Ege Tıp yuvanızdan, bugün dürüst ve çalışkan genç bir doktor olarak ayrılırken, güçlü bir arkadaş ve dost ağı kurmuş olarak, her vakit danışabileceğiniz ve arayabileceğiniz sizlere mentorlük yapan hocalarınızı kazanarak, en kıymetlisi de doktorluk üzere çok kutsal bir mesleğe adım atarak ayrılıyorsunuz. Ayrıyeten çok kıymetli bir misyonu daha üzerinize almış olarak ayrılıyorsunuz. Tüm dünyayı, insanlığı, halkımızı daha sağlıklı kılmak için misyona atılıyorsunuz. Bazen bir sıcak el, bazen sevgi dolu bir kalp, bazen akıl veren bir dahi, bazen disiplin sağlayan bir amir, bazen sırdaş, bir arkadaş olarak mesleğinizi en âlâ formda icra edeceğinizden eminiz. Bu şiddetli, ziyadesiyle özveri gerektiren tıp eğitiminizde ailelerinizin, hocalarınızın ve elbette ki sizlerin büyük emekleri var. Ege Üniversitesi Tıp Fakültesi ailesini böylesine kıymetli ve bedelli bir pozisyona getiren yöneticilerimize, sizleri yetiştiren tüm öğretim üyelerimize, sizin üzere başarılı evlatları fakültemize kazandıran kıymetli ailelerinize minnettarlığımızı ve teşekkürlerimizi sunuyorum. Fakültemiz hocalarının dayanaklarıyla faaliyetlerini sürdüren Ege Tıbbiyeliler Derneğine, öğrencilerimize sağladığı burs imkanları ve mezuniyet törenimize katkıları nedeniyle çok teşekkür ediyoruz. Pandemi periyodunda ve yakın vakitte yaşamış olduğumuz sarsıntı felaketinde hayatlarını kaybeden sıhhat çalışanlarını, meslektaşlarımı ve hocalarımı hürmet ve minnetle anıyorum. Büyük lider Gazi Mustafa Kemal Atatürk’ün söylediği üzere ‘Hiçbir şeye muhtaçlığımız yoktur, yalnız bir şeye gereksinimimiz vardır. O da çalışkan olmaktır.

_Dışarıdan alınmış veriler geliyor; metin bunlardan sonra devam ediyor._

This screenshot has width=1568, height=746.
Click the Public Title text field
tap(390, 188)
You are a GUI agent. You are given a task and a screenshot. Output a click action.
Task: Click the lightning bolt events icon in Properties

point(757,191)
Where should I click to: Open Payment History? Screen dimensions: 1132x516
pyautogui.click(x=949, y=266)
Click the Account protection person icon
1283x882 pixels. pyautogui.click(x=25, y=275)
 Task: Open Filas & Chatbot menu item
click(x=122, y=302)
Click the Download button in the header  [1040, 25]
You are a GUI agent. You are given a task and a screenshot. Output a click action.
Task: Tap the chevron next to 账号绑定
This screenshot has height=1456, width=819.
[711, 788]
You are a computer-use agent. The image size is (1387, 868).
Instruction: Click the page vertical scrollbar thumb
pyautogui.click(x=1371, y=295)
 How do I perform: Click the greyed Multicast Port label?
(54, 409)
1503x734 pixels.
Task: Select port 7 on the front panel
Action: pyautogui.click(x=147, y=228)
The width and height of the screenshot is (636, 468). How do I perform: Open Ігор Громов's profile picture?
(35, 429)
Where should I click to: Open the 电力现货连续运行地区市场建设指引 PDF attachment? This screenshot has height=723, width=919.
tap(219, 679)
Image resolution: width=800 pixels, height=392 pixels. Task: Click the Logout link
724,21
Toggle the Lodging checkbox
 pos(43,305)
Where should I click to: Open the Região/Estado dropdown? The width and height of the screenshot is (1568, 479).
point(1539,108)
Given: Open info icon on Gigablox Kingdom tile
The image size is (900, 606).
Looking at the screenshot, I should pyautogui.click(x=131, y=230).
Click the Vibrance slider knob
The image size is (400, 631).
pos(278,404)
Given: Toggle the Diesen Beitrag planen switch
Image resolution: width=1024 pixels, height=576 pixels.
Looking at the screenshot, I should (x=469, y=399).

‘Vatanın bütün ümidi ve geleceği size, genç nesillerin anlayış ve gücüne bağlanmıştır’ Ümidimizi yüceltin. Vatan bayrağının dalgalandığı her yerde mesleğinizi layıkıyla yapacağınızdan ve Ege Üniversitesi’nden mezun olmanın gururuyla bizleri en hoş halde temsil edeceğinizden hiç kuşkumuz yoktur. Bundan sonraki meslek ömrünüzde sıhhat, memnunluk ve muvaffakiyet dileklerimle hepinizi kutluyor sevgi ve hürmetlerimi sunuyorum” dedi.
Mezun öğrenciler ismine konuşma yapan periyot birincisi Dr. Hakan Turan Kiriş, “Bugün mesleğimize kavuşmanın memnunluğunu yaşarken altı yıllık dostluklarımızdan ve okulumuzdan ayrılmanın da hüznünü yaşıyoruz. Eğitimimiz sırasında tüm dünyayı etkileyen pandemi periyodunu ve tüm ülkemizi vuran Kahramanmaraş merkezli zelzelesi yaşadık. Sarsıntıda ve pandemi devrinde kaybettiğimiz tüm meslektaş büyüklerimizi ve vatandaşlarımızı buradan hürmetle anıyorum. Eğitim sürecim boyunca hayatımı etkileyecek birçok hoca ile tanışma fırsatı buldum. Bana bilim sevgisini kazandıran bedelli hocalarıma, her vakit yanımda olan aileme ve arkadaşlarıma teşekkürlerimi sunuyorum” diye konuştu.
Ant içerek mesleğe adım attılar
Konuşmaların akabinde dereceyle mezun olan Dr. Hakan Turan Kiriş, Dr. Buket Yaldız ve Dr. Şerife Ece Eren’e plaket ve diplomaları Tıp Fakültesi Dekanı Prof. Dr. Cemil Gürgün tarafından verildi. Diplomalarını alan mezunlar, Tıp Fakültesi Dekan Yardımcısı Prof. Dr. Rüçhan Sertöz eşliğinde Hipokrat Andı ile meslek hayatlarına birinci adımı attı. Diploma merasimin sonunda Egeli tabipler, keplerini fırlatıp memnunluklarını paylaştı.